Por Anna Carla Ribeiro

Ah, a sexta-feira. O dia em que nós, seguidores do tribalhismo e procedentes do malandro equilibrista brindamos a origem da vida, divulgamos o novo corte de cabelo e, de queda, gargalhamos pelas cifras perdidas entre grades e latas de cerveja quente. Ultimamente tenho acordado deslumbrada nas sextas-feiras. É o dia em que eu bato no peito e brindo à minha liberdade e às piadas dos meus amigos. Afinal de contas, perdi muitos “dias sagrados” da minha vida encolhida em um sofá de meio metro comendo pizza de caixa.

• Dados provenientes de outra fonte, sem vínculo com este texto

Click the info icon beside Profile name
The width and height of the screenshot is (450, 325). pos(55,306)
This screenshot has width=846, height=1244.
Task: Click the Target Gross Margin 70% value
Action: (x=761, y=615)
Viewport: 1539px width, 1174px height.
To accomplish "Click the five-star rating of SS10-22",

Para a minha sorte, as circunstâncias me tiraram deste sofrimento e nunca mais me fizeram ficar sem graça ao ouvir os comentários sobre a noite anterior – sempre a melhor de todo o espaço sideral – em sábados de almoços com as amigas. Já parou pra perceber que justamente na época em que finalmente você consegue virar um ser caseiro (leia-se na coleira), todas as suas amigas estão desbravando o mundo, conquistando nações e se divertindo trinta vezes ao cubo por segundo? É o Murphy, meu bem. Mas depois eu falo nele.

Sextas-feiras são assim. Sempre cercadas das melhores maquilagens, roupas, olhares, lugares pra sair. É o dia em que finalmente conseguimos mandar dar cu o chefe, o cheque e aquela vizinha clone do Franquito Lopes, que sempre consegue te tirar do sério no infinito caminho da porta da sua casa até o carro. É aquela sensação maravilhosa de se estar aproveitando tudo ao máximo, é sentir a jovialidade em cada sopro de brisa. É o meu dia. E do Zeca, do Zé e do seu Oswaldo trabalhar, coitado. Deve ser foda ser garçom.

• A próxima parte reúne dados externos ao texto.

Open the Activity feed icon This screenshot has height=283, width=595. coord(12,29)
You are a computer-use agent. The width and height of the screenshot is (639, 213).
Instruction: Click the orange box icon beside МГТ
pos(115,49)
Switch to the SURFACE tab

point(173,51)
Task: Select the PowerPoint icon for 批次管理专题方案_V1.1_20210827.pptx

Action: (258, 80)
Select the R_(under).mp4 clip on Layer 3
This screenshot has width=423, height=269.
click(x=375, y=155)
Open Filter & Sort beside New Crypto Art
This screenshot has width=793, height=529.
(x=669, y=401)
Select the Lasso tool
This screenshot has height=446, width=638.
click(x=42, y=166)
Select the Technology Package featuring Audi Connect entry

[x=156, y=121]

Tudo é alegoria. Alegria, alegria. Com direito a mentiras sinceras e Chiquinho gritando “Eu vivo bem sem amar a ninguém”. E viva o ôba-ôba! Sandálias eletrizantes, hormônios à flor da pele e tímpanos poluídos.

Maravilha.

Hoje é sexta-feira. Atípico dos últimos meses. As coisas mudaram, eu mudei. Fui do céu ao inferno em milésimos de segundos e agora pareço estar nos dois lugares ao mesmo tempo. Na esquina da fossa com a mocidade. Cansada e sozinha em casa. Pensei em ligar pra alguma amiga me fazer companhia. Seria uma distração. Penso, penso, penso. Desisto da idéia egoísta de estragar a sexta-feira de algum ser amável e solidário. Já basta a minha. Tento ler e acabo assistindo Homem Pássaro comendo palmito. E assim, como que de relance, me aparecem as Spice Girls sussurrando ao pé do meu ouvido: “Easy lovers, I need a friend…”.

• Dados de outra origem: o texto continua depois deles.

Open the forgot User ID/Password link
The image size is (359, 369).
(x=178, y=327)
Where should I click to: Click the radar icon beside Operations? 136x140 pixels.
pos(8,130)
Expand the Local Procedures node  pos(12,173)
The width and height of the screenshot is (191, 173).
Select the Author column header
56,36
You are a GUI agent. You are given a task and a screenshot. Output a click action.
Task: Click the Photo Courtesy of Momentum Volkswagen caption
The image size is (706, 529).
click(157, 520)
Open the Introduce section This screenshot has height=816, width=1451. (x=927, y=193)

De repente, me deu uma saudade de me retorcer novamente naquela cama de anão. Leve vontade de ter alguém disposto a dividir um saco de pão de queijo de supermercado e conversar sobre astros, geografia, ginástica e a guerra da Bósnia. Me lembrei de como é legal ter um colo e uma companhia para dividir os sonhos, alguns perdidos, outros realizados.

O ruim da boemia é a superficialidade. É estranho ter enjoado tão cedo dela. Claro que amanhã mudarei de idéia. Ah, melhor eu ir dormir.